Il flusso di lavoro qui presentato consente la quantificazione di immuni sinapsi tra cellule T umane (ex vivo) e APC. In particolare, dell'eritrocito-lisate pan-leucociti sono stati utilizzati come fonti di cellule T, rendendo superfluo fasi di purificazione della T-cellula. La linea cellulare di linfoma della B-cellula Raji servita come surrogato APCs. Questo comporta notevoli vantaggi, poiché permette confronti tra i donatori di sangue del lato della T-cellula della sinapsi immune. Inoltre, DCs autologo sono difficilmente disponibili direttamente dal sangue umano periferico. La produzione di cellule dentritiche monocito-derivate (MoDC) dura diversi giorni, rendendo l'applicazione agli studi clinici impegnativi. Tuttavia, imaging citometria a flusso e la strategia di analisi presentato qui può essere applicati a altri APCs (ad es., transdifferentiated neutrofili)20. Inoltre, è stato dimostrato che immune sinapsi tra le cellule T CD4 + ed ex vivo DCs9 o B cellule21 può essere valutata per topi mediante imaging citometria a flusso. Pertanto, questo metodo può essere ampliato per valutare la funzione APC oltre a lato della T-cellula della sinapsi immune.

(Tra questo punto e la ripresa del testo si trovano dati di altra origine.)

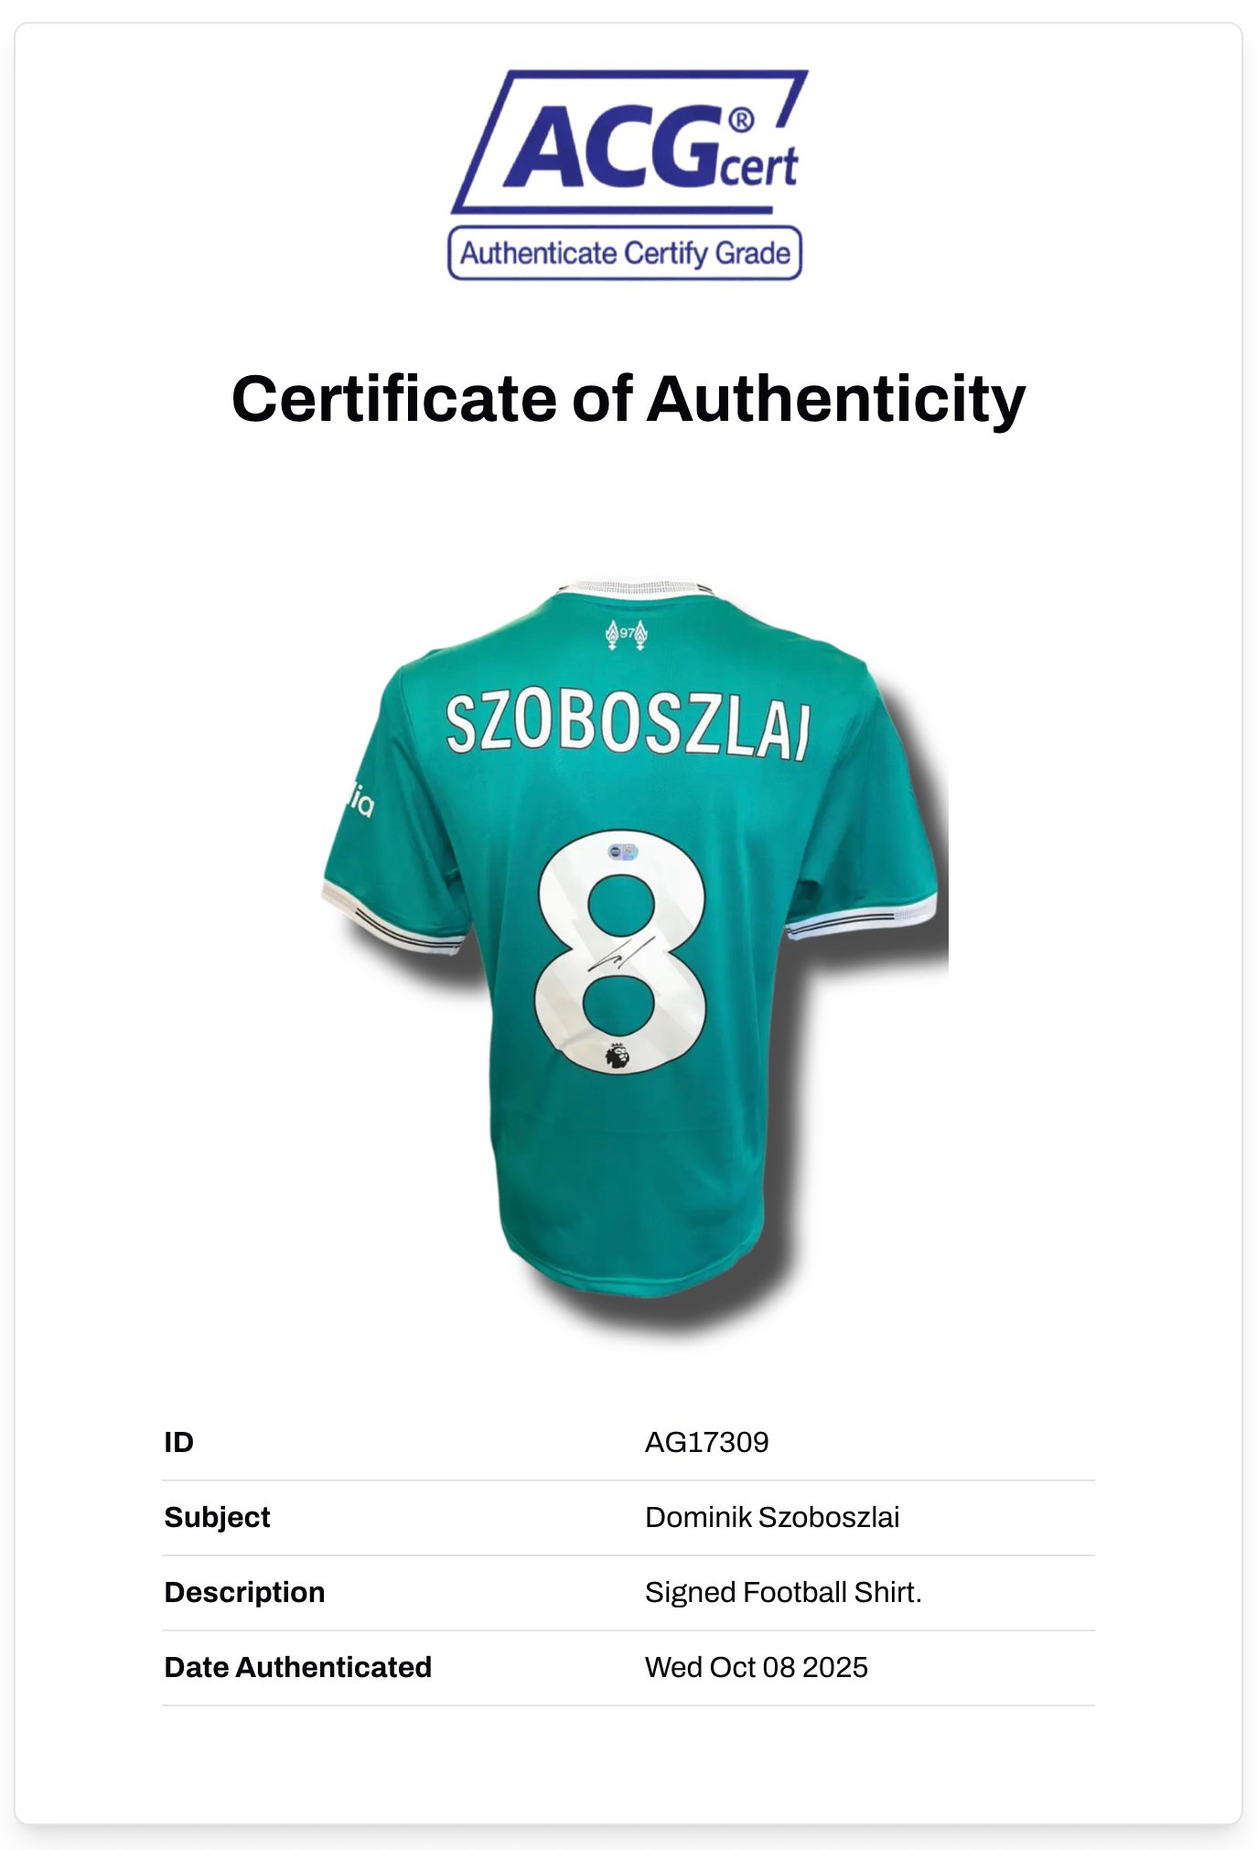Screen dimensions: 1257x1850
Task: Click the registered trademark symbol in logo
Action: pos(740,120)
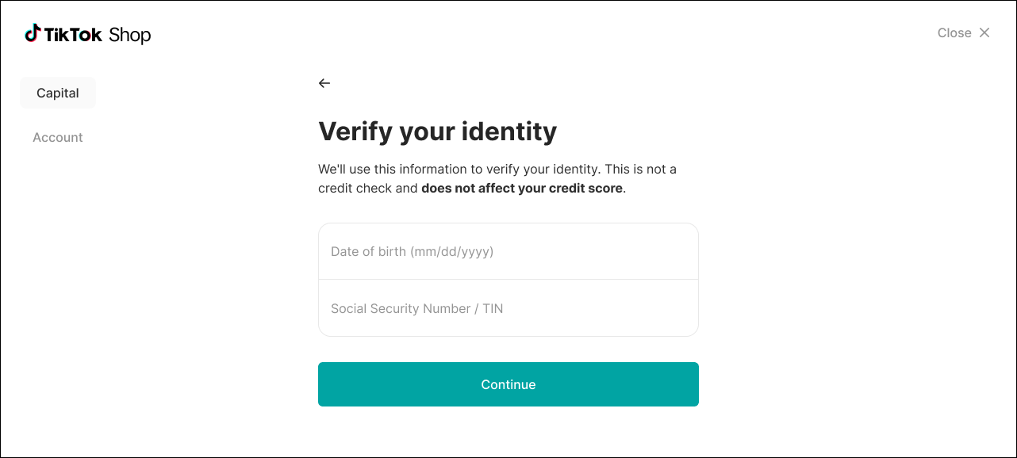This screenshot has width=1017, height=458.
Task: Click the "Social Security Number" placeholder words
Action: [x=401, y=308]

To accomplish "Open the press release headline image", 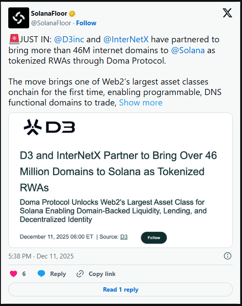I will [x=121, y=180].
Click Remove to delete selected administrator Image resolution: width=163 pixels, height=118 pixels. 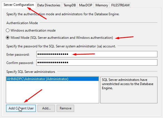tap(65, 108)

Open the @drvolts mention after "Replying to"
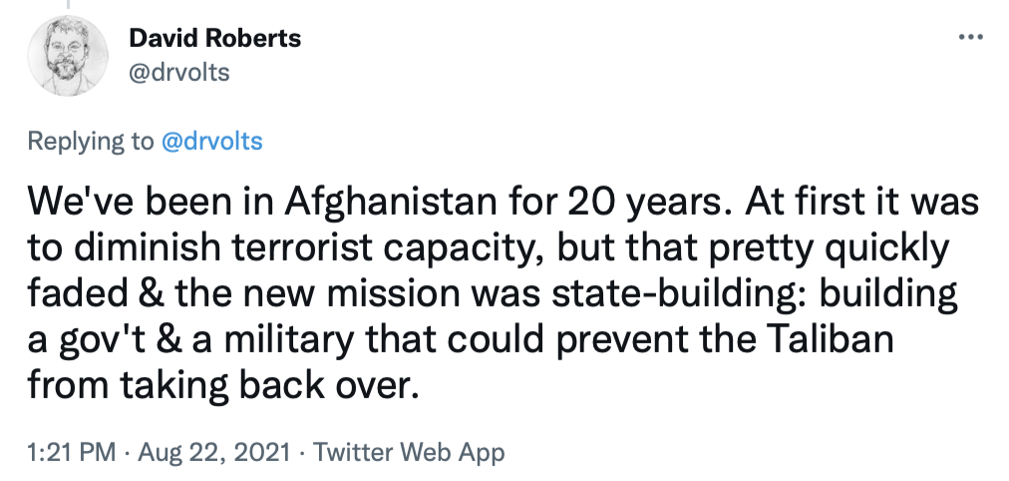pyautogui.click(x=211, y=141)
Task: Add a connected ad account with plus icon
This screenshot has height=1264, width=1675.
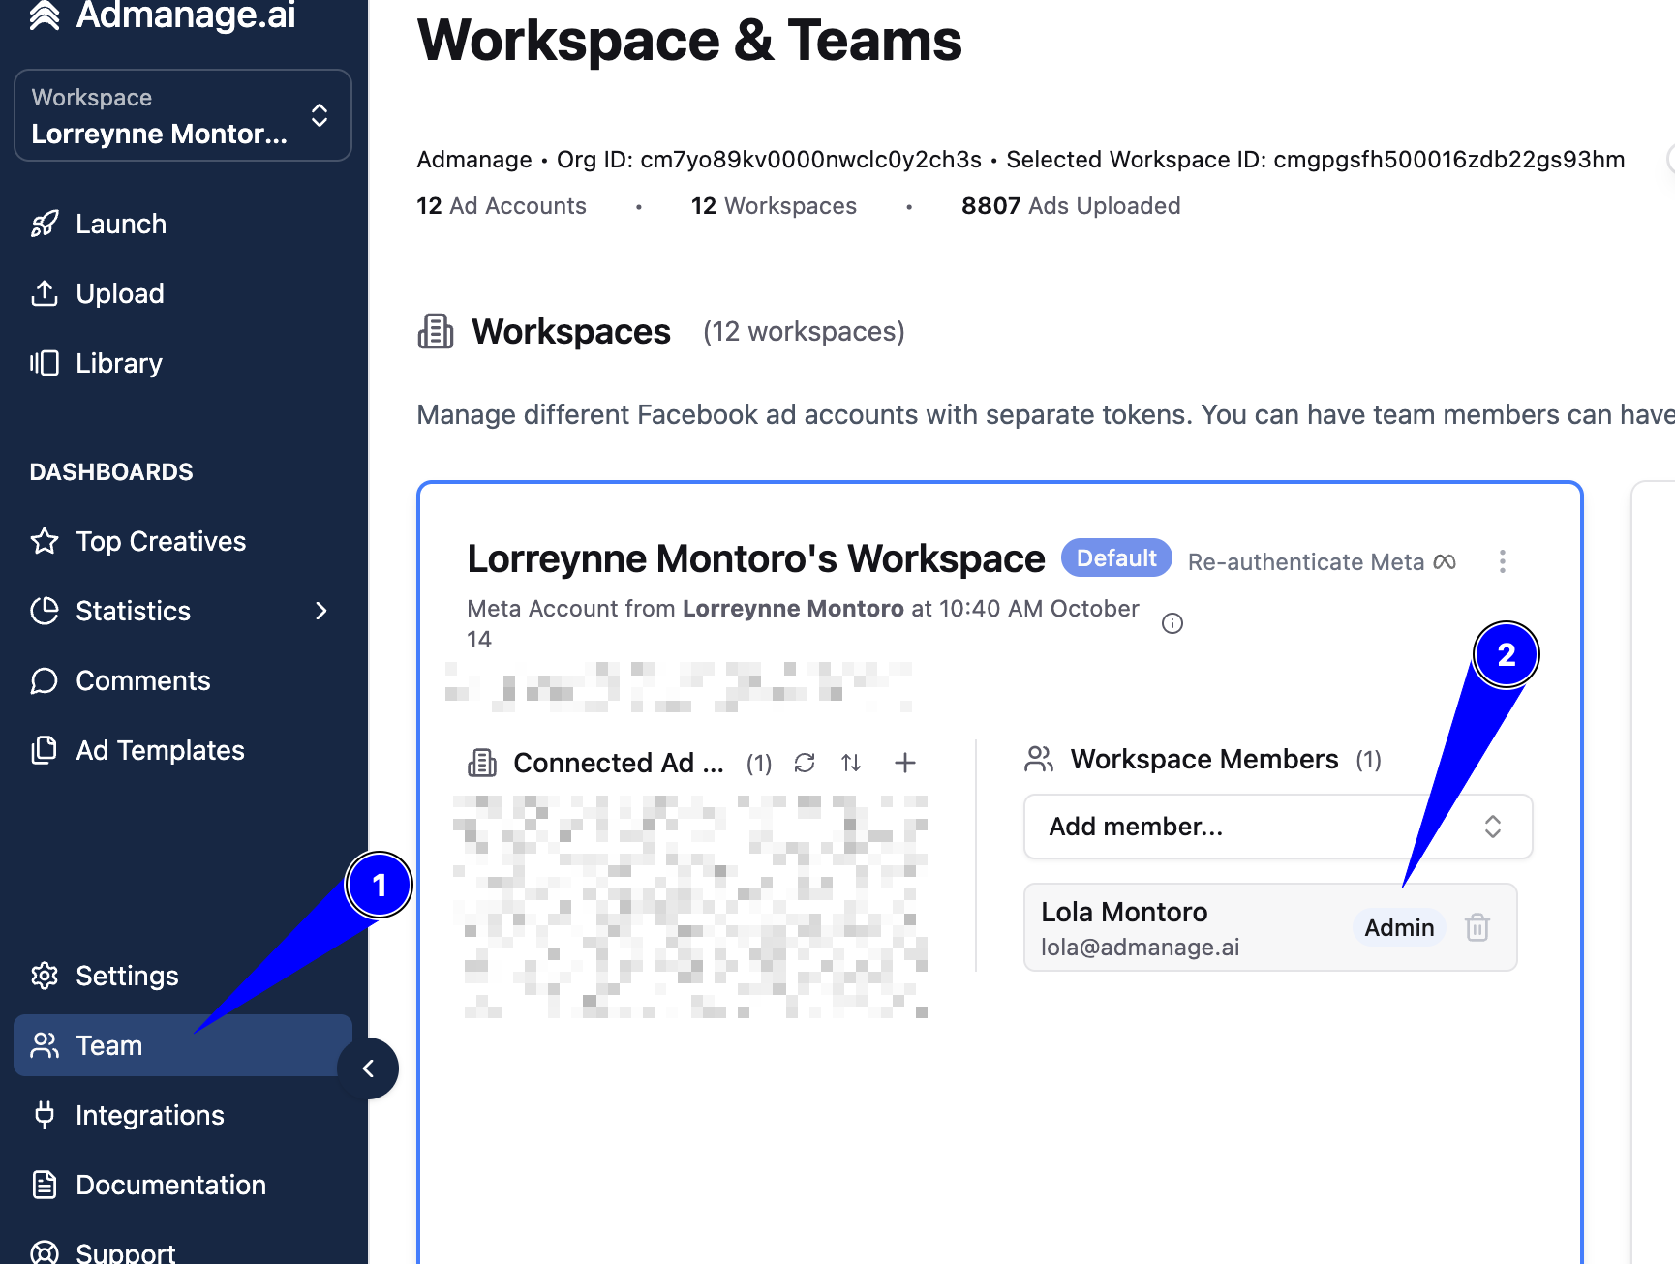Action: [x=905, y=763]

Le fasi più critiche di questa metodologia sono mescolando il pan-leucociti e APC in un piccolo volume ed eseguire la corretta strategia di gating per escludere falsi positivi eventi mentre allo stesso tempo riducendo al minimo la perdita di sinapsi immuni vere. Mentre descriviamo la misurazione di accumulo CD3 e F-actina, questo metodo non si limita a queste proteine e può essere esteso ad altri recettori di superficie, quali LFA-117,19. Inoltre, l'aggiunta di anticorpi fluorophore-etichettati per identificare sottogruppi di T-cellula (per esempio, CD4, CD8, CD45RA o chemokine receptors) consentirebbe per l'esplorazione della natura delle cellule di T visualizzati da un certo fenotipo immune sinapsi. D'importanza, la quantità di sangue che è necessario per tale analisi è bassa (massimo: 1 mL). Mentre la prima generazione di imaging citometri a flusso, come usato qui (IS100), hanno un tasso di acquisizione immagine di circa 100 cellule/s, la terza generazione di imaging citometri a flusso (IsXMKII) permette molto più alti tassi di acquisizione immagine (fino a 2.000 cellule/s utilizzando un obiettivo 40x). Così, il flusso di lavoro effettivo, dal disegno del sangue per l'analisi dei dati, richiede un periodo di tempo considerevolmente breve (cioè, un giorno). In particolare, mentre l'analisi di immagine presentata si basa su imaging flusso cytometry, preparazione delle cellule e l'induzione di immuni sinapsi (cioè, la prima parte del flusso di lavoro) può essere applicati ad altre tecniche imaging22.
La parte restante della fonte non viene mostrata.